Leigh Friday – About

My values and outlook on life have been largely shaped by growing up in South Africa. For many my early life would have seemed perfect. Born to a South African father and an Australian mother in a sleepy little South African town and later moving to beautiful Cape Town.

My childhood, on the surface, was a typical, idyllic one. Long carefree days in the African sunshine with no worries other than getting home when the streetlights came on. But underneath all of that was the inequity of our society. In seemingly small ways it crept into our lives. The fact that we had privilege denied to many. Our friends, part of my family and other people we were around, (or not), in social, school or neighbourhood situations during the apartheid era did not have the opportunity to live the same life we were living.  My parents had a social justice conscience. Discussions and questioning were encouraged. Ingrained into me is a quote my father used often: “It is a good thing now and then to question what you have long taken for granted’ (Bertrand Russell). This background naturally led to my interest in anti-apartheid activism and later, human rights. To me, respect for others, for our environment and for ourselves is fundamental to how we interact with the world around us.  

This formed the groundwork for getting involved in politics and actively working towards a free and democratic South Africa. The sheer joy and overwhelming emotion seeing Nelson Mandela walk free, our first free and fair elections, the hope of the rainbow nation, a country that embodied Ubuntu, (I am because you are – isiZulu and isiXhosa saying) were enormously important milestones. Even those who had not opposed Apartheid seemed to embrace our unified country. However, our new-found freedoms also highlighted the huge amount of work that needed to be done to rectify the injustices of the past. Human rights issues, women and children’s rights and empowerment, social inequity and poverty, HIV Aids affected families leading to child-headed households – the scale of the work ahead of us was intimidating but work that I was able to contribute to in a small way.  

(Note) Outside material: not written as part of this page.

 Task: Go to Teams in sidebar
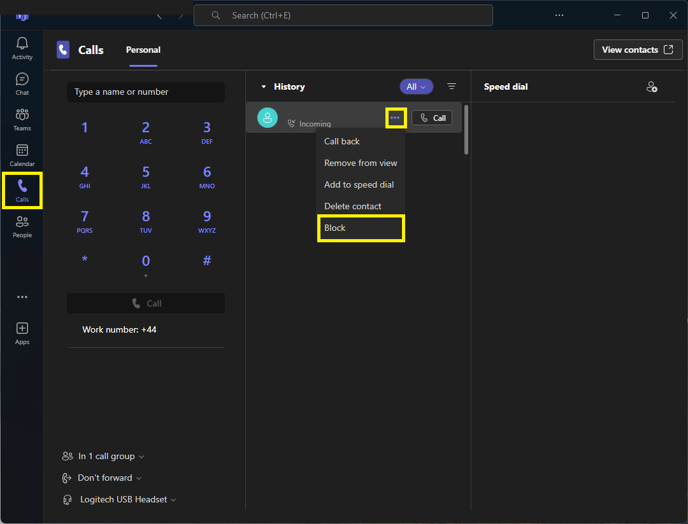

As my personal journey took me to Aotearoa, I was able to have a complete change of lifestyle. I stepped back from an all-consuming career, to focus on my sons and settling us into our wonderful new country. My world opened from pressing social justice and political issues on my doorstep to those further from home. Similarities between apartheid South Africa and Israel started to creep into my consciousness.  

Alongside this, I have been exploring my Jewish heritage and how that relates to my spirituality. I stumbled across Sh’ma Koleinu and was a casual but interested bystander. That continued until I read an offer to ‘get in touch if you’re interested in doing community differently”. I filled out the contact form, not expecting to hear back, and very quickly had a warm welcome. I have been embraced by a community and provided with advice and guidance in my learning along with more avenues to explore than I can possibly manage! 

Anti-Zionism, for me, is opposition to an Israeli state that is all too reminiscent of the apartheid regime of my youth. A racist hierarchy of the elite, who control power at the top and the dispossessed and hopeless at the bottom. It’s easy to see why the wagons are circled when fear is at the heart of our thinking – based on a history where the Jewish people have been affected by antisemitism and all the horrors that come with it. However, in my political experience, while fear is an incredibly powerful tool for creating a groundswell of support, by far the more powerful emotion is hope. Hope is universal, and our humanity resonates with a better future for ourselves, our children, and our planet. Hope is collective. It joins us together to one cause: Peace. Zionism is the antithesis of this. It divides, it separates, and it creates insecurity and fear.  

I don’t have the religious knowledge that others on this forum have, but what I do have is a belief in the innate goodness in us. We pray for peace, yet Zionism promotes war. We pray that ‘our souls are pure,’ but if my soul is created pure, then surely everyone else’s soul is also pure. That resonates with so many other belief systems. At our core we’re pure. We are connected. No one race is superior to another. No one race is more deserving. It is possible to live in harmony with people who are different to us. In fact, diversity enriches our experience. If we recognise the humanity in our fellow humans, then surely, we support the rights of everyone to a peaceful, flourishing, and free life.  Respecting the humanity and pure souls in others is far stronger than looking for what divides us. We can do better.